Thomas Cook, however, “had only just started embarking on seeing if they could get some hotels and had no cruise ships, and that’s been a great market to be in for the last 10 years and still is – you’ve got demand in excess of supply”, Jarvis says.

“So I think they were a little late changing their model, and therefore the combination of a heatwave [in the UK, prompting people to holiday in the country rather than travel abroad] and Brexit uncertainty gave a perfect storm for them”, alongside the business’s debt burden.

TUI’s tour-operating business suffered from some of those short-term factors too, Jarvis says, “but when that’s less than a third of your overall profit portfolio it doesn’t matter so much”.

“What our markets really are is the kind of funnel for our content business,” he continues. “And if their margin goes up and down £10 [$13] or £15 it’s annoying, but all the customers still come into the same funnel.

“We might have to discount £15 to get them in that funnel, and that’s clearly a lot of money if you’ve got 20 million customers – it racks up to quite a big [total] – but it won’t wipe out our profit stream that comes across our business.”

TUI OUTLINES FINANCIAL IMPACT OF BOEING 737 MAX GROUNDING

On 11 December, a day after Jarvis was speaking, TUI announced its full-year results and outlook.

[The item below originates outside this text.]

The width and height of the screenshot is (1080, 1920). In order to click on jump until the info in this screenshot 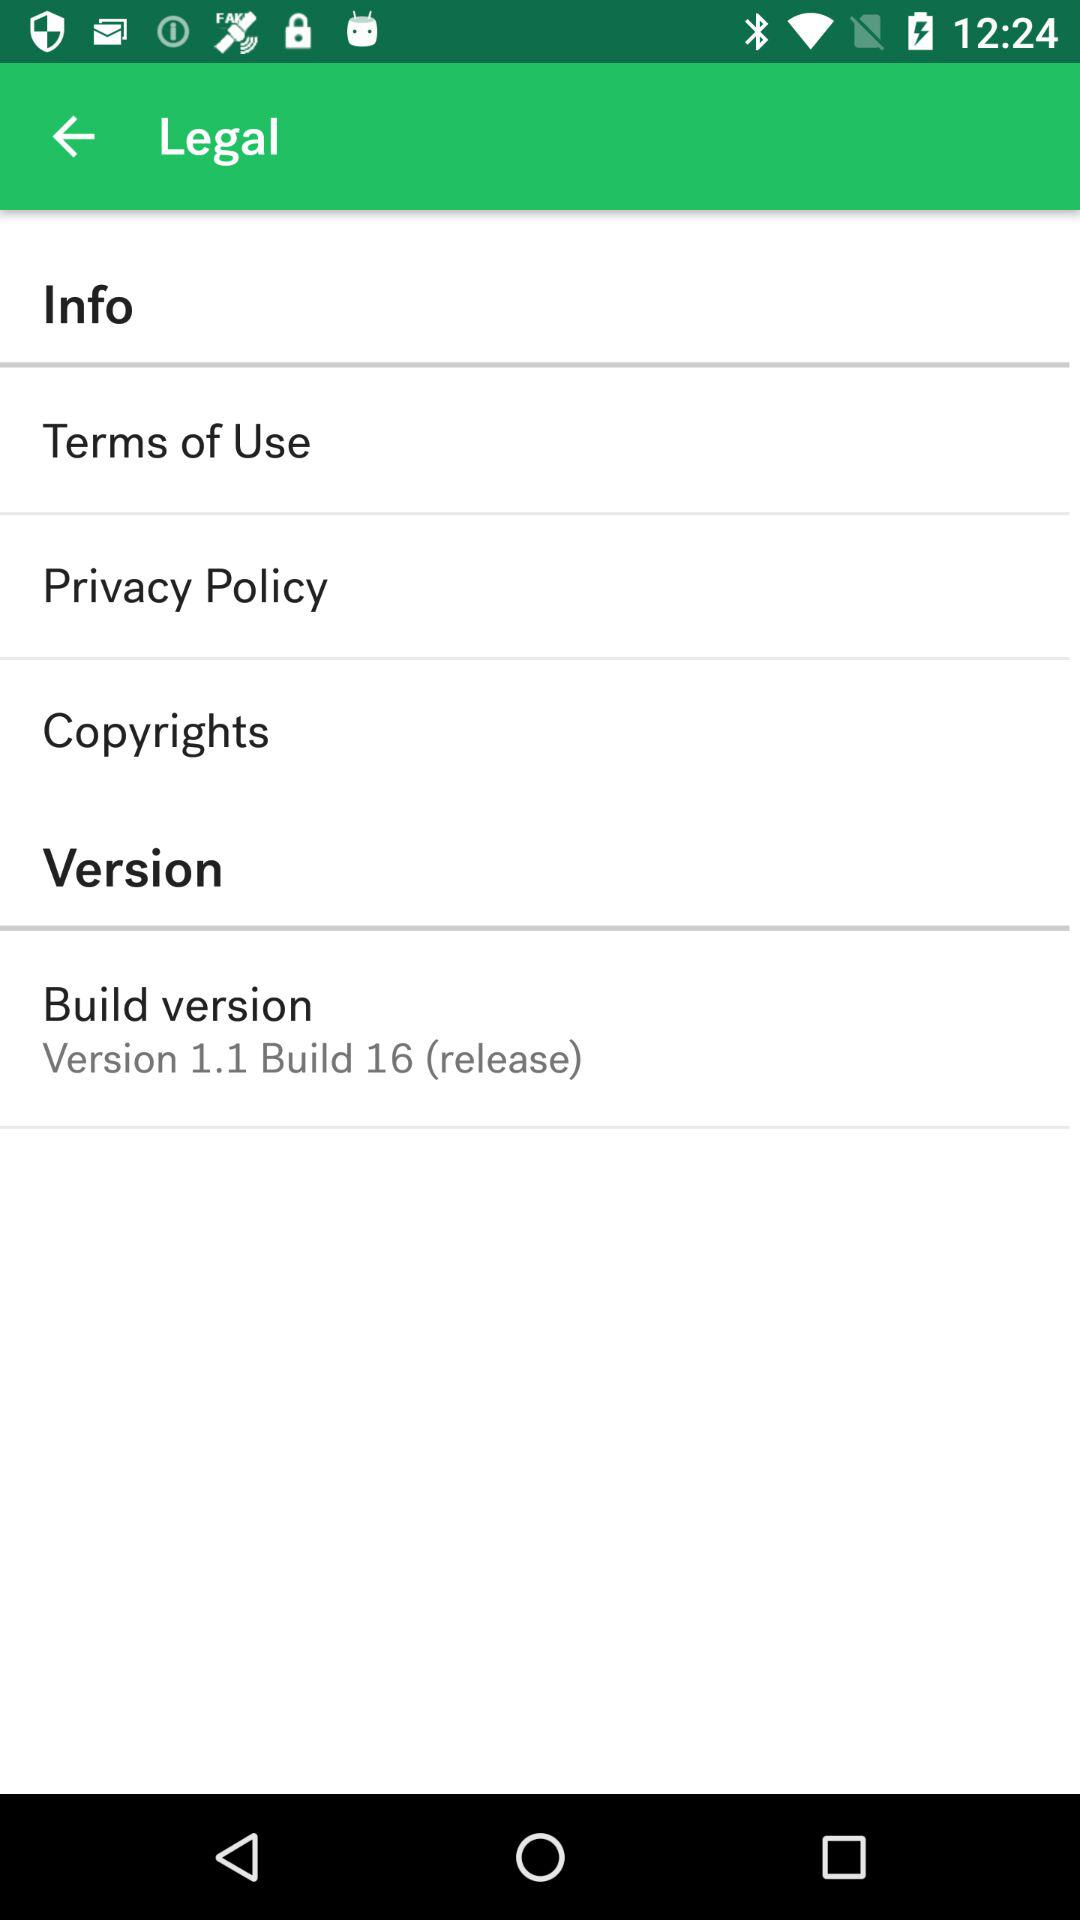, I will do `click(534, 304)`.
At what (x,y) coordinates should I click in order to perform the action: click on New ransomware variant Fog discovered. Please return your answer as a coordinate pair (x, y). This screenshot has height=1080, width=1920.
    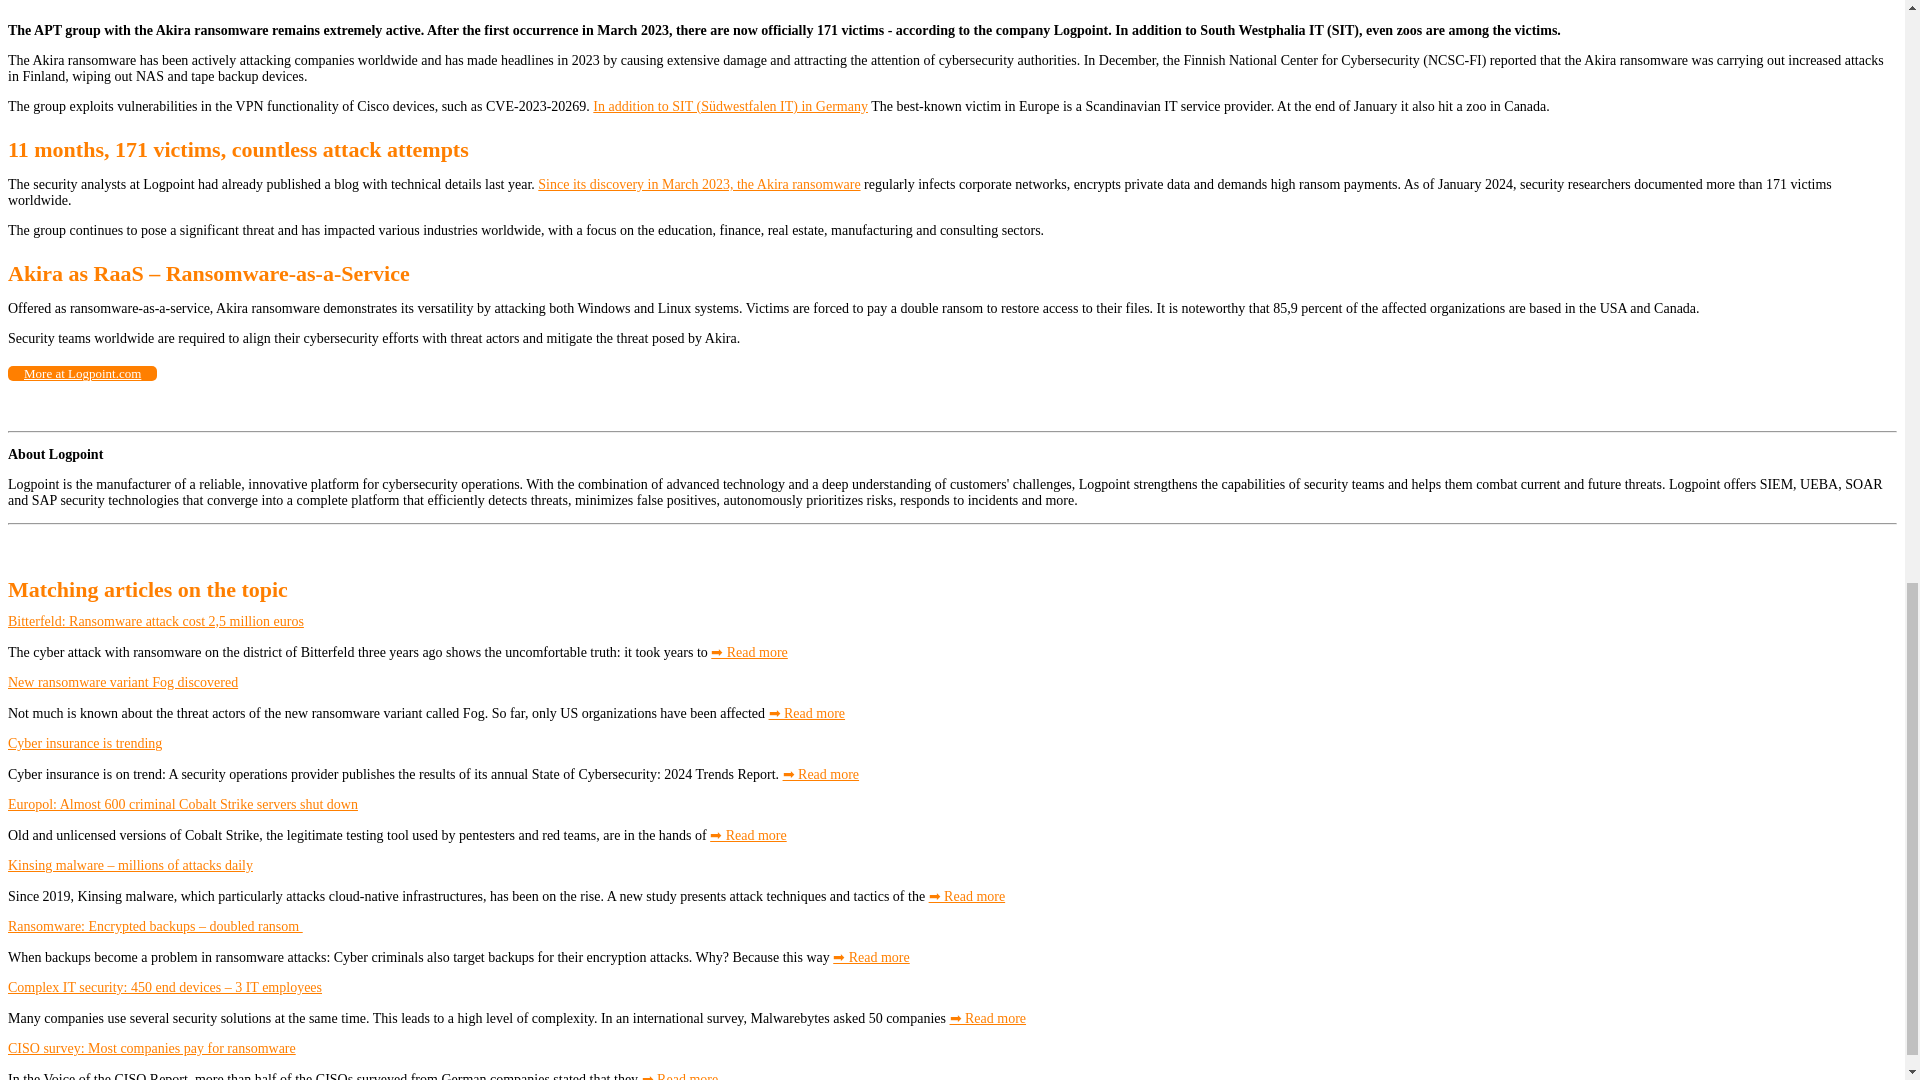
    Looking at the image, I should click on (122, 682).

For its 2020 fiscal year, beginning 1 October 2019, the operator expects “an underlying EBIT range of between approximately €950 million [$1.05 billion] to €1.05 billion, which includes an approximate €130 million cost impact from the 737 Max grounding, assuming a scenario whereby the Max returns to service by end of April 2020”.

Should the Max not return by end-April, however, and TUI “has to plan for a continued grounding for the remainder of FY20”, the group assumes “a further cost of between approximately €220 million to €270 million”.

Neither scenarios take into account potential compensation from Boeing.

TUI reported a full-year EBIT of €691 million for the 12 months to 30 September 2019, a drop of 28% year-on-year.

Revenue was up 2.5% at €18.9 billion.